Collected data entries:
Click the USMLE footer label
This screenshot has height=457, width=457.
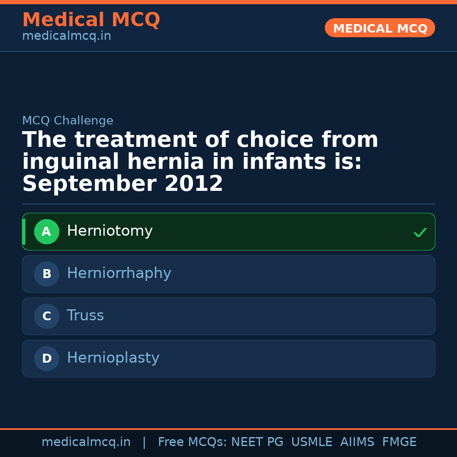point(311,442)
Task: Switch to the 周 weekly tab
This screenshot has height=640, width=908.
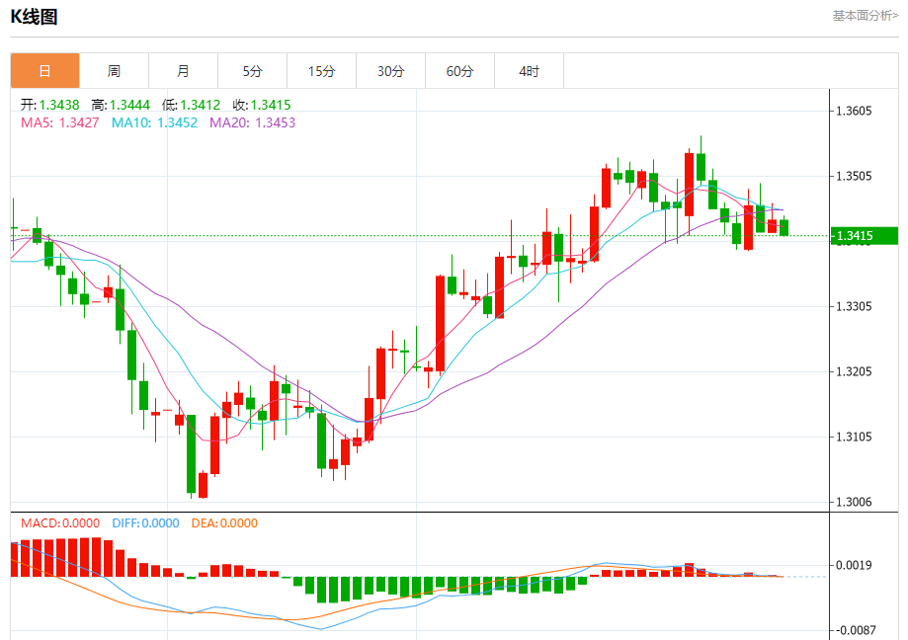Action: [x=114, y=71]
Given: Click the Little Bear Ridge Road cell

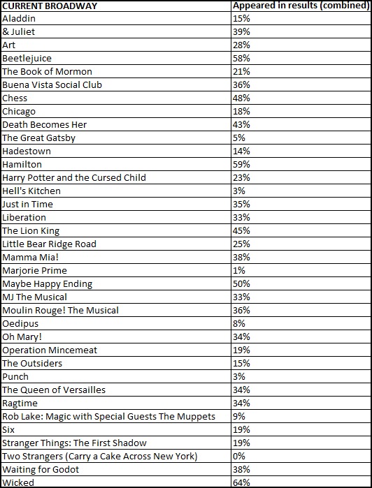Looking at the screenshot, I should 115,244.
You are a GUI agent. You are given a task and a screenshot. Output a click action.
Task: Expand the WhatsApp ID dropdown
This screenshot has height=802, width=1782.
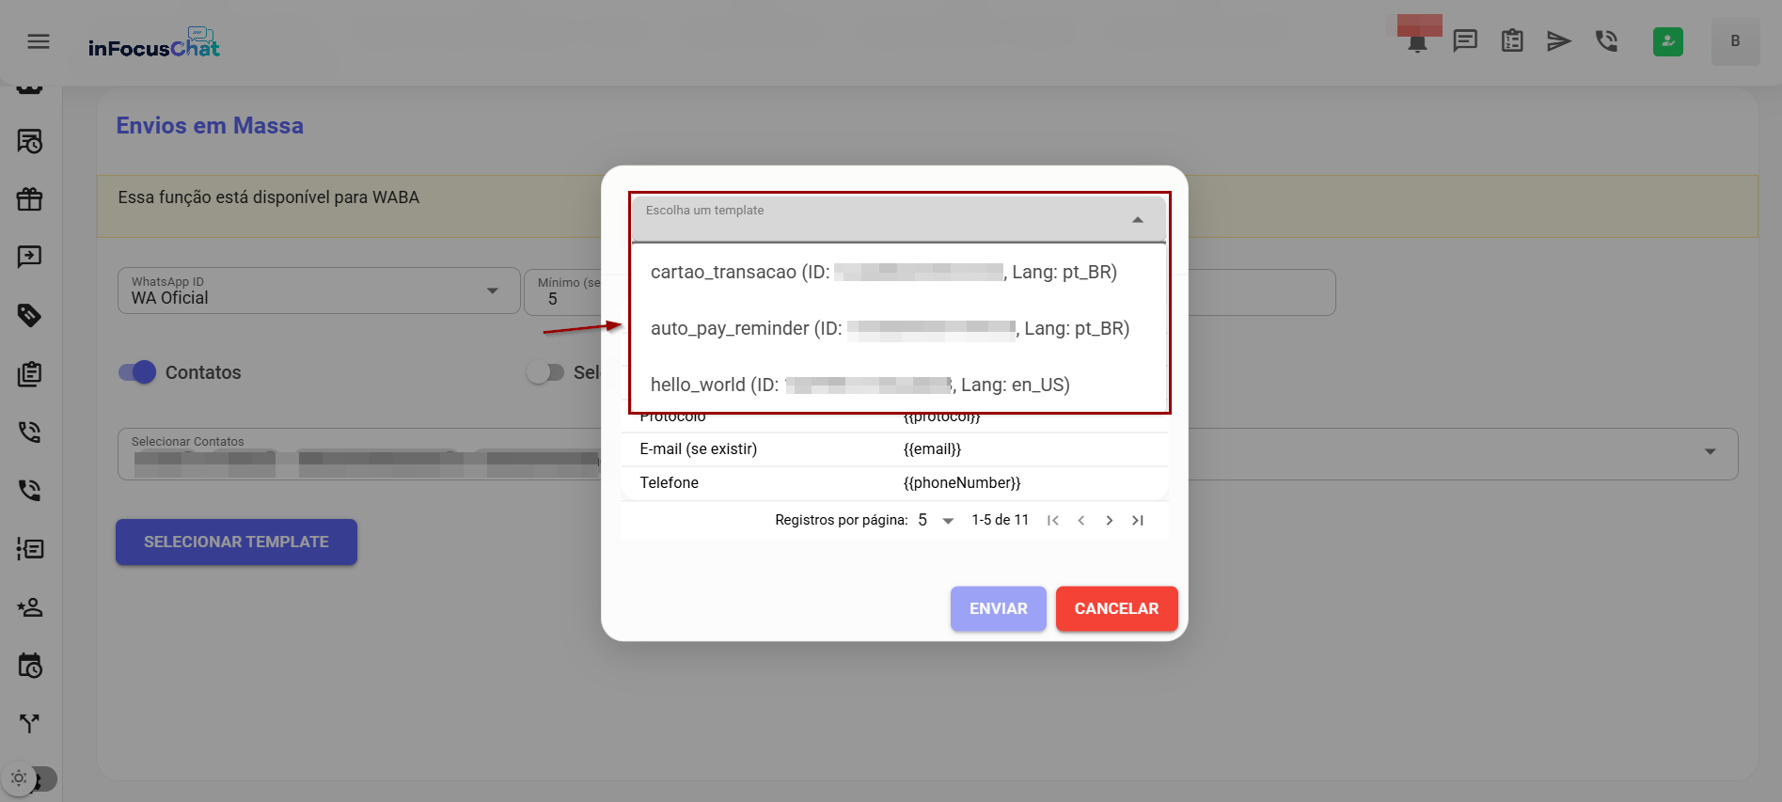[492, 291]
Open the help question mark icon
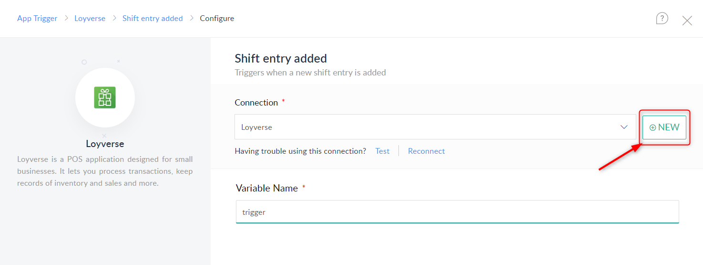Screen dimensions: 703x265 (662, 19)
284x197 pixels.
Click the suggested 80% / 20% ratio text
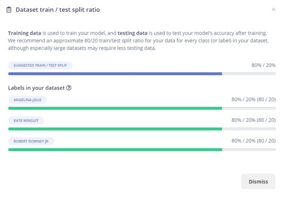point(263,65)
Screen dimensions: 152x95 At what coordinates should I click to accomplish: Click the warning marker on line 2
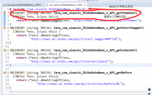tap(5, 13)
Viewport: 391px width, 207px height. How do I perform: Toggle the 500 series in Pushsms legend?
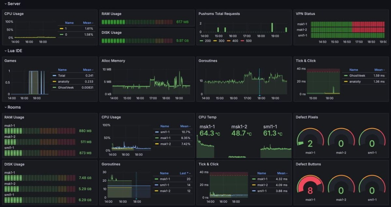point(246,41)
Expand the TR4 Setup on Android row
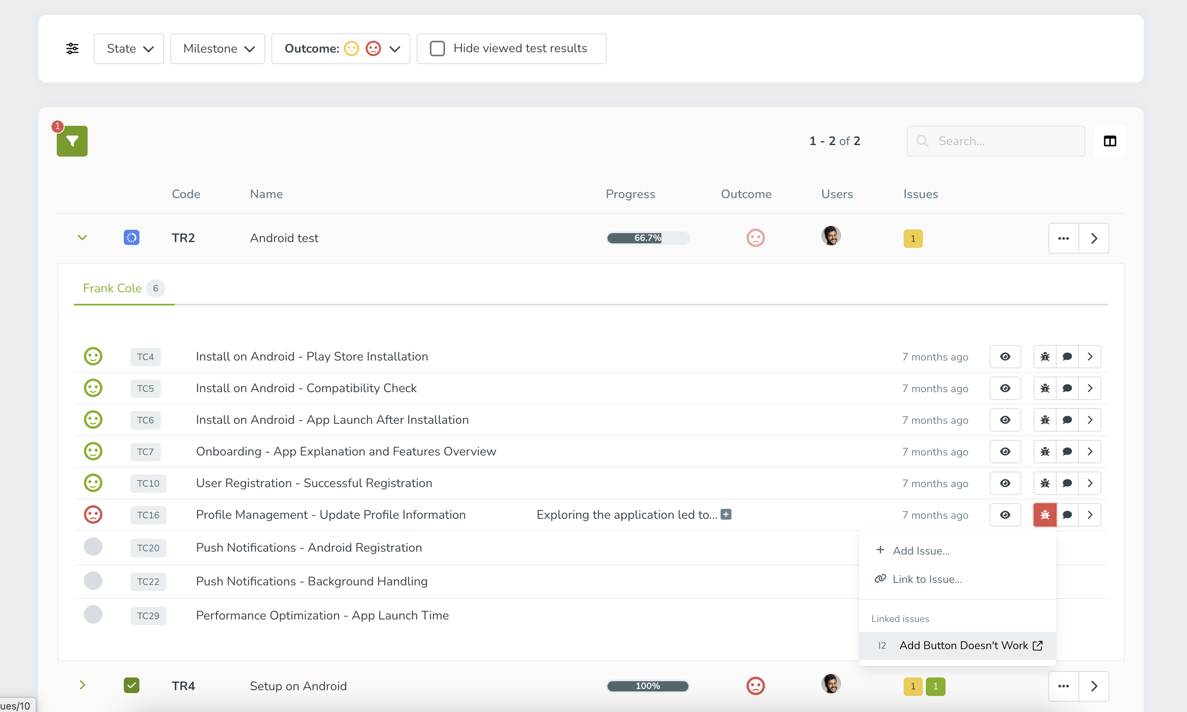The image size is (1187, 712). pyautogui.click(x=82, y=686)
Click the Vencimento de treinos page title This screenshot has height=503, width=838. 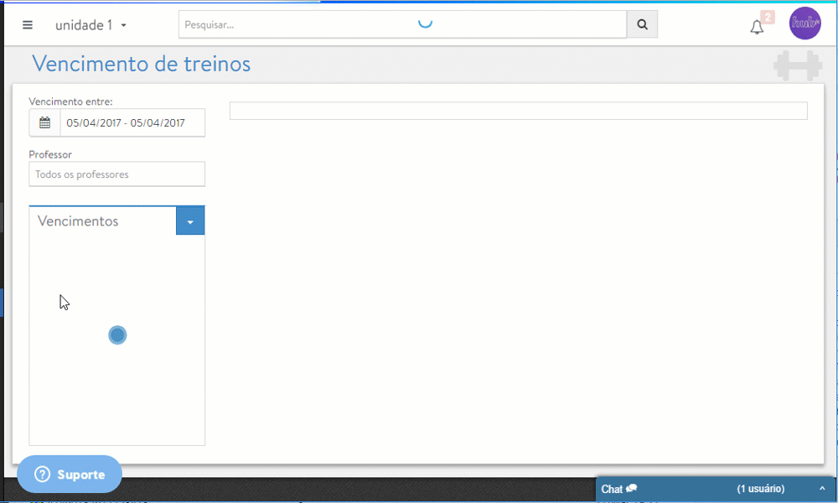(x=139, y=65)
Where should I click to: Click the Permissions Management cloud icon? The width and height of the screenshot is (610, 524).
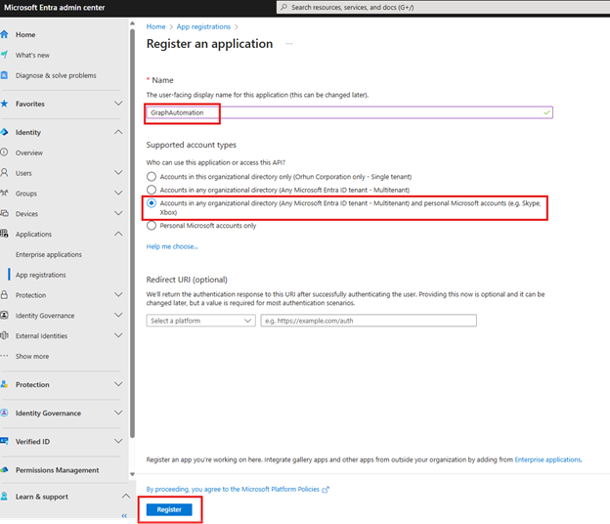click(5, 470)
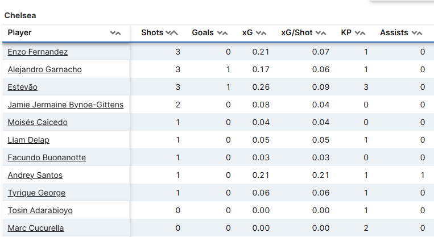Sort by Shots column arrows
Viewport: 434px width, 237px height.
pos(172,33)
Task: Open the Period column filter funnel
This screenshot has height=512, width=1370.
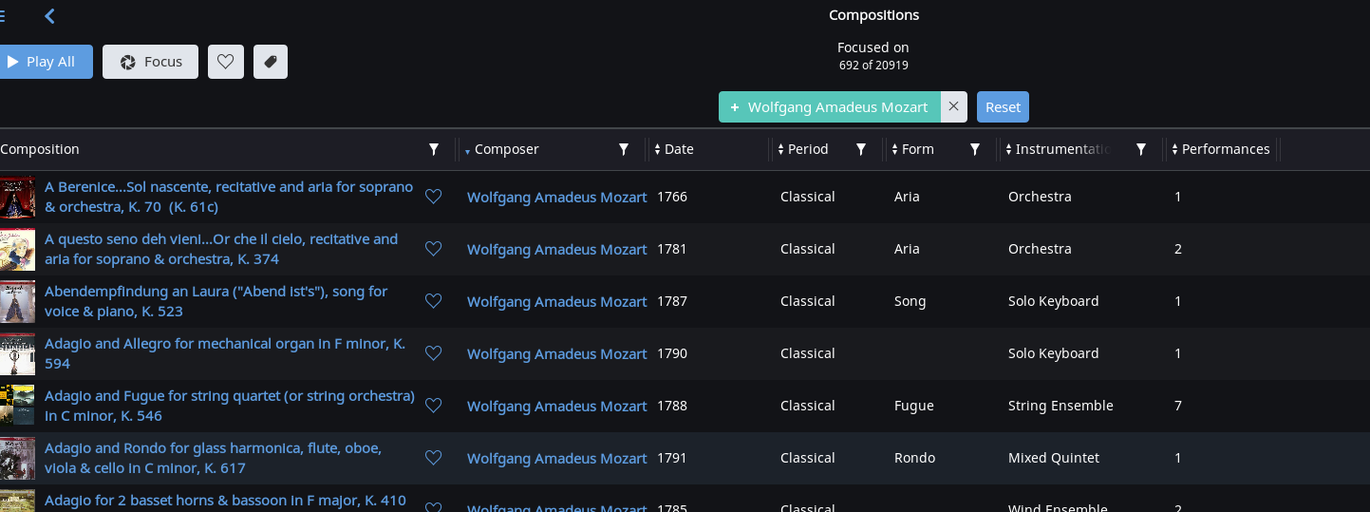Action: [861, 149]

- **ABOUT THIS EXERCISE**: Copy out, with no pictures, the lines from the one containing "Task: Open the Period column filter funnel" through the last line of the data above, both ends included and each word unchanged.

- **EXPECTED ANSWER**:
Task: Open the Period column filter funnel
This screenshot has height=512, width=1370.
Action: [861, 149]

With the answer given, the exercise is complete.